Automated verification isn’t a replacement for human testing, but can certainly speed things up. It really shines is when it comes to checking your code is able to merge properly with the master branch, catching small, or systematic errors a human may have missed, since computers are much more diligent than humans.

Why Wouldn’t You Practice CI?

Why doesn’t everyone use CI as a methodology though? If it solves such huge problems, surely we should all be using it?

The first reason that teams choose not to adopt CI as a practice is because, although it can make your team more productive, in the short term it is not zero cost in terms of effort, and for some projects, in terms of money too (for infrastructure, or on cloud services).

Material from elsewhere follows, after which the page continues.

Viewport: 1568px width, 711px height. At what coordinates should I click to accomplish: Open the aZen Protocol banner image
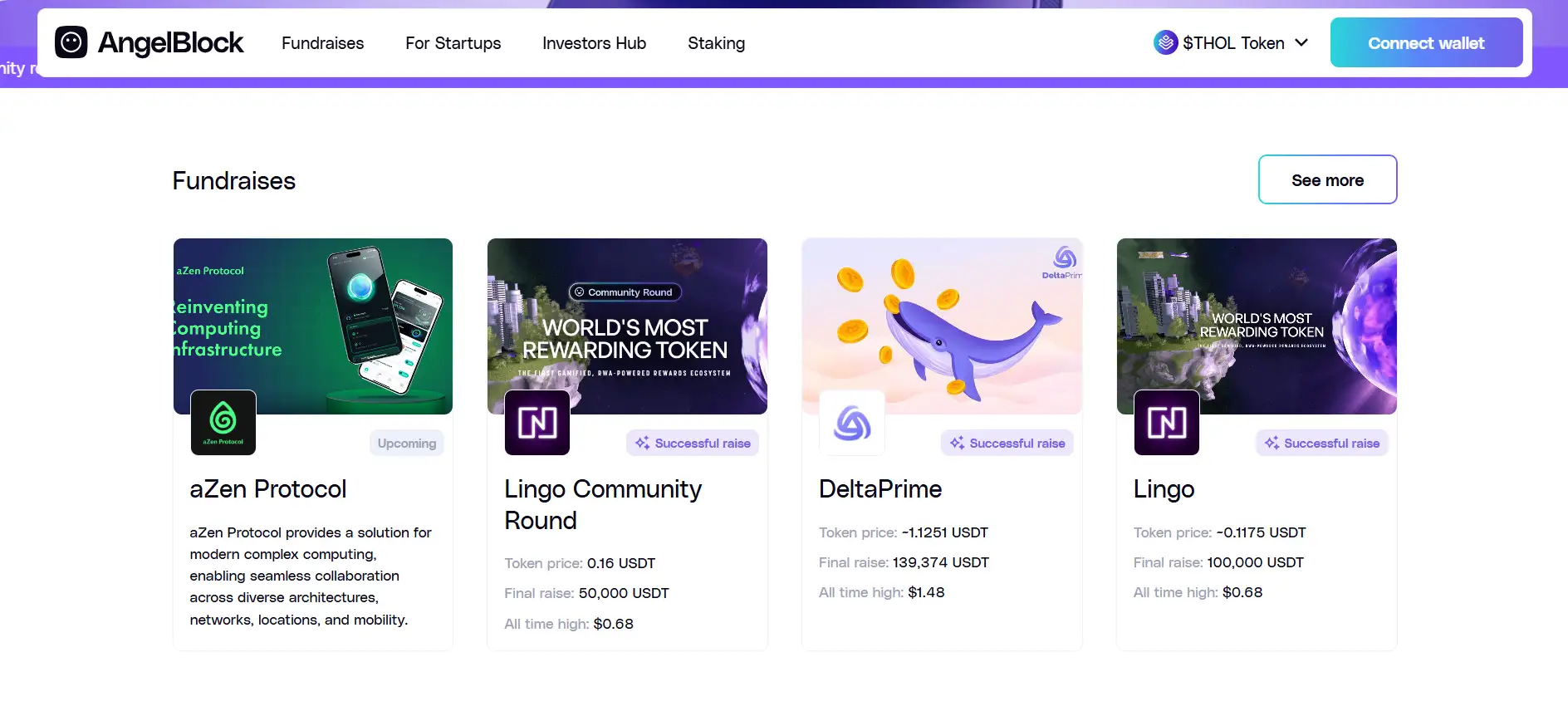(x=313, y=324)
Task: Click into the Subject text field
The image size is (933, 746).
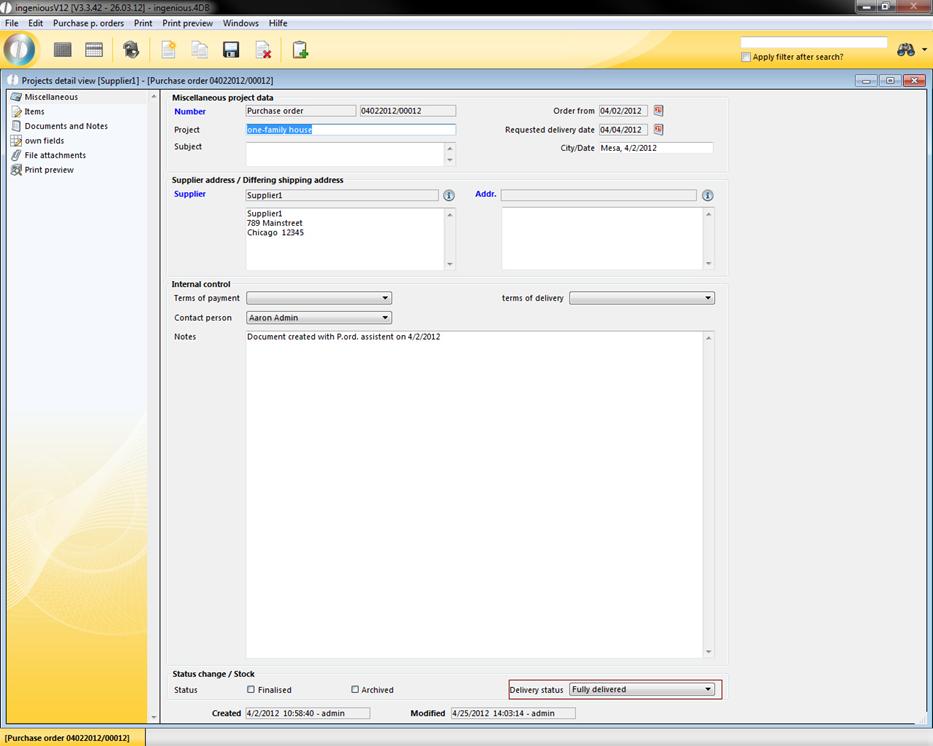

For CI to work, the development team often has to completely change their culture,as well as their workflow, they have to automate the bulk of their testing, and either install new infrastructure, or develop a dependency on cloud services.

The technical parts of embracing CI are much easier than making this organisational and cultural shift. The members of your team are going to have to change or develop some habits for CI to work, for instance, they will need to not only remember to check their code against the code base , but to also pull from the master branch several times a day.

Most drawbacks of adopting CI largely come from the fact that developers are human, and it’s difficult to practice this methodology perfectly. It’s one thing to use software to alert you to the fact that a build fails. It’s another to get someone to stop doing whatever they were doing, and divert their attention to fixing it immediately.

The ideal of CI is for broken builds to be dealt with on the spot, however in reality there is often some delay. Because of reasons like these, while CI is increasingly being adopted by development teams everywhere, it does have its detractors, and it might not be the right fit for every single situation.

However, in my opinion, overall you’re likely to be better off implementing at least some parts of the process into your work flow (such as having some automated testing, and having information about whether or not a merged branch can build).

Conclusion

In this article, we’ve gone through:

  • What CI is
  • The problems CI addresses
  • How CI avoids extreme problems with merge conflicts and always gives you a build you can test/work with.
  • How, even though CI seems to have a lot in common with the number 42 , it’s not a perfect solution, or the answer to life the universe and everything- in part because it can be difficult to implement.

I hope you found this article useful. Good luck if you’re learning more about Ops and CI/CD tools.